Once that highly specialized care is given, those patients should be sent back home to convalesce/rehabilitate near home where there are family, friends and social support systems. Recuperation has been demonstrated to improve when those social aspects of recovery are available. However, too few in the continuum of care know or understand WHAT can be done in a small hospital and WHY it is important to facilitate transfer back home. And much in the payment policies actually discourage such return home…from the perspective of the large hospital and/or the specialists providing the tertiary care. Understanding one another’s roles and collaborating on behalf of our patients should improve the outcomes.

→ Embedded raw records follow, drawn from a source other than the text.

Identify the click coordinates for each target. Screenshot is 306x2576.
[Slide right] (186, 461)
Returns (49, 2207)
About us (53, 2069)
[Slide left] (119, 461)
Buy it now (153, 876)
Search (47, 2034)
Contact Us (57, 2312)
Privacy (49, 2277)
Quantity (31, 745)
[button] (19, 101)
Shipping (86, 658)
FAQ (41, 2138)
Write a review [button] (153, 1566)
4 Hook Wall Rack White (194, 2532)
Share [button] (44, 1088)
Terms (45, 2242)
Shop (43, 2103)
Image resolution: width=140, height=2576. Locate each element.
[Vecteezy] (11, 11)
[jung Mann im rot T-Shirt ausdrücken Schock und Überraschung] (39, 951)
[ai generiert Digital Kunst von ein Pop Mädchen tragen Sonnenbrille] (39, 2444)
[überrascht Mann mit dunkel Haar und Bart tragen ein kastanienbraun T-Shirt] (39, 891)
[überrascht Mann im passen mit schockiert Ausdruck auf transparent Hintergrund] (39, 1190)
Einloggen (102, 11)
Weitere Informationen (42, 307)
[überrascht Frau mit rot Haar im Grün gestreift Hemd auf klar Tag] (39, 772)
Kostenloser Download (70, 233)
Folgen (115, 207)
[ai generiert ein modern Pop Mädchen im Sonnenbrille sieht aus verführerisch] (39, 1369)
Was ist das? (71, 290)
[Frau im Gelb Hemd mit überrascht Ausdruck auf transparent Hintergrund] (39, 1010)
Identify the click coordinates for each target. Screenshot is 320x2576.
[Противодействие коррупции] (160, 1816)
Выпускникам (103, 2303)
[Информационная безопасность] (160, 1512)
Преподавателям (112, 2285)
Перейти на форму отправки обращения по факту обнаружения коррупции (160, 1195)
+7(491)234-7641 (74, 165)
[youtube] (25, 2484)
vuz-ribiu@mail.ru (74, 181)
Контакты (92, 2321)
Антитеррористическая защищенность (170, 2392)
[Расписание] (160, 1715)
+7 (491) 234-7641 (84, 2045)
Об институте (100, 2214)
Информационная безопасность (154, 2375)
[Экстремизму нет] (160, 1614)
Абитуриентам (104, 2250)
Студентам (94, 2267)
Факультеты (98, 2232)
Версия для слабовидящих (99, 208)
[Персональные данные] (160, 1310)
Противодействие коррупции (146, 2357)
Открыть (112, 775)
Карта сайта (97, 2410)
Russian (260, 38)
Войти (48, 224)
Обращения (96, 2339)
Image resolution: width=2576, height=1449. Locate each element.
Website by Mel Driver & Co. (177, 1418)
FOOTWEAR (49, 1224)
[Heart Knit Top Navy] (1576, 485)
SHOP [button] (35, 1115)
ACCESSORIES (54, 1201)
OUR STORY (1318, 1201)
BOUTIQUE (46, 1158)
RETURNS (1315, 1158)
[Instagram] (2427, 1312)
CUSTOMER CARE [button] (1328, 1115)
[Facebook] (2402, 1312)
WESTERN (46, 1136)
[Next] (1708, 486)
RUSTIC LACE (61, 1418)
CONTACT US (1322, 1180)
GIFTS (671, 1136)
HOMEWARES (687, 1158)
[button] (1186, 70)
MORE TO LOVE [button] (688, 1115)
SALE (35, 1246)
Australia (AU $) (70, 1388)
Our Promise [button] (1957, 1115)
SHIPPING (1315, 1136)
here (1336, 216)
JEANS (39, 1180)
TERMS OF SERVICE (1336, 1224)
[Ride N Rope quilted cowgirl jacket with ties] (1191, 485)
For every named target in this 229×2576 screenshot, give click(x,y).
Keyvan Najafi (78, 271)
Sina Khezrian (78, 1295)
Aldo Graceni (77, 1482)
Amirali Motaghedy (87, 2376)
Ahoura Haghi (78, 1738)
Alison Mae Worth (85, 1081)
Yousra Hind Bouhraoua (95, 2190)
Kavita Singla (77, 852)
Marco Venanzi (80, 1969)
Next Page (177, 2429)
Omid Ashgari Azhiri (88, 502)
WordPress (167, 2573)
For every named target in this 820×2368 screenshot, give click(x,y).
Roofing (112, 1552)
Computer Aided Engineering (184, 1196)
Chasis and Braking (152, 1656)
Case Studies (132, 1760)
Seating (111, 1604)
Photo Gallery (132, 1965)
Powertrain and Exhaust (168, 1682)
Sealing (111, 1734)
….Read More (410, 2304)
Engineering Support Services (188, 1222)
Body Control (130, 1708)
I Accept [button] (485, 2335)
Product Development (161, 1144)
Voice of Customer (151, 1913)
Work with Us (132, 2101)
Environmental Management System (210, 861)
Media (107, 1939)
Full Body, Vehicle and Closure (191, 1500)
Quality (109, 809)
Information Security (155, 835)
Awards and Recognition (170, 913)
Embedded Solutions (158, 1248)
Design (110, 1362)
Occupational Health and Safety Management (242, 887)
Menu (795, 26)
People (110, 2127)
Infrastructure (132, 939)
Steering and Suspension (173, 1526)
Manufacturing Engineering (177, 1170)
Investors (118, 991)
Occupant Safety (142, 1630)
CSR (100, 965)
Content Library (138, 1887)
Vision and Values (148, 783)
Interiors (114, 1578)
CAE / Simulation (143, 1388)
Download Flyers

And with respect to the breadth of expertise in TAMEST, there are many perspectives that might prove powerful in maintaining local access to health care—transportation, self-monitoring, changes in design and architecture to better weave health and healthcare into one, and more.
What advice would you give to people starting out in STEM careers?
Certainly, STEM careers offer tremendous opportunities in terms of employment, challenge and advancement. However, I would also encourage our science-minded youth to explore the breadth of what they are seeking in a career. Having a background in psychology and sociology has been very helpful to me. And having a broad liberal arts background often complements the science training in unexpected ways.
Because STEM careers can be very competitive, I often encourage people to ask themselves what they would do if someone told them they would never be allowed to progress in what they see as their first-choice career. For example, if you would never get into medical school, what would be your next choice of career? We take people into medical school with a wide variety of backgrounds, but a strict pre-med degree often does not prepare you for much besides applying to professional school.
What value do you think TAMEST brings to Texas?
Bringing together the brightest minds in the state is a benefit for Texas. We should be a “go-to” organization when our policymakers are facing difficult choices that are impacted by science. That is why the academies were created nationally and TAMEST should be a microcosm of that for the state. It should remain one of our goals that we establish ourselves as that resource here in Texas.
Why do you work and live in Texas?
Well, first and foremost, I married a Texan…and they don’t transplant easily. But I love the independence, the vast variety of what is offered across the state – geographically, culturally, socially.
And now my children and grandchildren all live in Texas, so their proximity is important.